## Data lines
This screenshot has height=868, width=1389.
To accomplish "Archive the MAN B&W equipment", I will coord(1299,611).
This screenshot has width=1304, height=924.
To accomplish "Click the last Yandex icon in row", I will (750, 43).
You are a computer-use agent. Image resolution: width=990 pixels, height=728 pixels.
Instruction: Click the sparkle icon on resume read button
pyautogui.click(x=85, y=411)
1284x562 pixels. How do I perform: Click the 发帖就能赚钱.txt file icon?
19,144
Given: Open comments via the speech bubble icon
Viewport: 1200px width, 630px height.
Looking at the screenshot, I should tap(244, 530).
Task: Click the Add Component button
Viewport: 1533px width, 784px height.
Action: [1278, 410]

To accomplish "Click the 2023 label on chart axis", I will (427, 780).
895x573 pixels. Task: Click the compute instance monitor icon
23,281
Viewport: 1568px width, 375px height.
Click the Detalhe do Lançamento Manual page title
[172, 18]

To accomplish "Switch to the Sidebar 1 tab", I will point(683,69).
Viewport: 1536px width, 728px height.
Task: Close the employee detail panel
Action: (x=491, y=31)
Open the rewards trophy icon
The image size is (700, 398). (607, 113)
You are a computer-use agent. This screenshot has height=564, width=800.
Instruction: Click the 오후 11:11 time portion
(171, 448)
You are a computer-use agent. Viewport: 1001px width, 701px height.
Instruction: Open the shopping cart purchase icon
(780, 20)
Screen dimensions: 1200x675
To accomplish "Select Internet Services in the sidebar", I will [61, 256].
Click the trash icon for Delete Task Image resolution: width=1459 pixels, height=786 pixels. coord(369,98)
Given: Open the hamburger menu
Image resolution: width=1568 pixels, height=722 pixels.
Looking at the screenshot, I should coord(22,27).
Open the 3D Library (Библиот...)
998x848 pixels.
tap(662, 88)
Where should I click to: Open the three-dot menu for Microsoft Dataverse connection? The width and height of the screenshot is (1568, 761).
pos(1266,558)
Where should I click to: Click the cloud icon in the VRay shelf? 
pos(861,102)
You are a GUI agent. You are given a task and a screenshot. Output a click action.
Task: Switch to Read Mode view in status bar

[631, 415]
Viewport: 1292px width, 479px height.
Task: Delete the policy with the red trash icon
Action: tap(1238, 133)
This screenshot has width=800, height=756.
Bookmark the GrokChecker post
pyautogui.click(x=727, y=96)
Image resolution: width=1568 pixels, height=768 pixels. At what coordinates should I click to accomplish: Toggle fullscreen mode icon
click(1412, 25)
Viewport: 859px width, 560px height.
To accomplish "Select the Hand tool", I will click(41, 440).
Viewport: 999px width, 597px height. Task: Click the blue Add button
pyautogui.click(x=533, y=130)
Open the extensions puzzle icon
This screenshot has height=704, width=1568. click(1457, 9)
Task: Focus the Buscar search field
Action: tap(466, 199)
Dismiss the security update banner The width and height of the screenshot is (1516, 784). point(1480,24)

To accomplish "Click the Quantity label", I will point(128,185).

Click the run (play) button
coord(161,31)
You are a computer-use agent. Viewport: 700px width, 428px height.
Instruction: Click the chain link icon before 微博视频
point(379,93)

## Instructions to follow
Rewrite every record above, swapping "Instruction" for "Goal" wherever it occurs and leaving everything else unchanged.

## Response to this task
This screenshot has height=868, width=1389.
To accomplish "Archive the MAN B&W equipment", I will coord(1299,611).
This screenshot has width=1304, height=924.
To accomplish "Click the last Yandex icon in row", I will (750, 43).
You are a computer-use agent. Image resolution: width=990 pixels, height=728 pixels.
Goal: Click the sparkle icon on resume read button
pyautogui.click(x=85, y=411)
1284x562 pixels. How do I perform: Click the 发帖就能赚钱.txt file icon?
19,144
Given: Open comments via the speech bubble icon
Viewport: 1200px width, 630px height.
Looking at the screenshot, I should tap(244, 530).
Task: Click the Add Component button
Viewport: 1533px width, 784px height.
Action: [1278, 410]

To accomplish "Click the 2023 label on chart axis", I will (427, 780).
895x573 pixels. Task: Click the compute instance monitor icon
23,281
Viewport: 1568px width, 375px height.
Click the Detalhe do Lançamento Manual page title
[172, 18]

To accomplish "Switch to the Sidebar 1 tab", I will point(683,69).
Viewport: 1536px width, 728px height.
Task: Close the employee detail panel
Action: (x=491, y=31)
Open the rewards trophy icon
The image size is (700, 398). (607, 113)
You are a computer-use agent. This screenshot has height=564, width=800.
Goal: Click the 오후 11:11 time portion
(171, 448)
You are a computer-use agent. Viewport: 1001px width, 701px height.
Goal: Open the shopping cart purchase icon
(780, 20)
Screen dimensions: 1200x675
To accomplish "Select Internet Services in the sidebar", I will [61, 256].
Click the trash icon for Delete Task Image resolution: width=1459 pixels, height=786 pixels. coord(369,98)
Given: Open the hamburger menu
Image resolution: width=1568 pixels, height=722 pixels.
Looking at the screenshot, I should coord(22,27).
Open the 3D Library (Библиот...)
998x848 pixels.
tap(662, 88)
Where should I click to: Open the three-dot menu for Microsoft Dataverse connection? The width and height of the screenshot is (1568, 761).
pos(1266,558)
Where should I click to: Click the cloud icon in the VRay shelf? 
pos(861,102)
You are a GUI agent. You are given a task and a screenshot. Output a click action.
Task: Switch to Read Mode view in status bar

[631, 415]
Viewport: 1292px width, 479px height.
Task: Delete the policy with the red trash icon
Action: tap(1238, 133)
This screenshot has width=800, height=756.
Bookmark the GrokChecker post
pyautogui.click(x=727, y=96)
Image resolution: width=1568 pixels, height=768 pixels. At what coordinates should I click to accomplish: Toggle fullscreen mode icon
click(1412, 25)
Viewport: 859px width, 560px height.
To accomplish "Select the Hand tool", I will click(41, 440).
Viewport: 999px width, 597px height. Task: Click the blue Add button
pyautogui.click(x=533, y=130)
Open the extensions puzzle icon
This screenshot has height=704, width=1568. click(1457, 9)
Task: Focus the Buscar search field
Action: tap(466, 199)
Dismiss the security update banner The width and height of the screenshot is (1516, 784). point(1480,24)

To accomplish "Click the Quantity label", I will point(128,185).

Click the run (play) button
coord(161,31)
You are a computer-use agent. Viewport: 700px width, 428px height.
Goal: Click the chain link icon before 微博视频
point(379,93)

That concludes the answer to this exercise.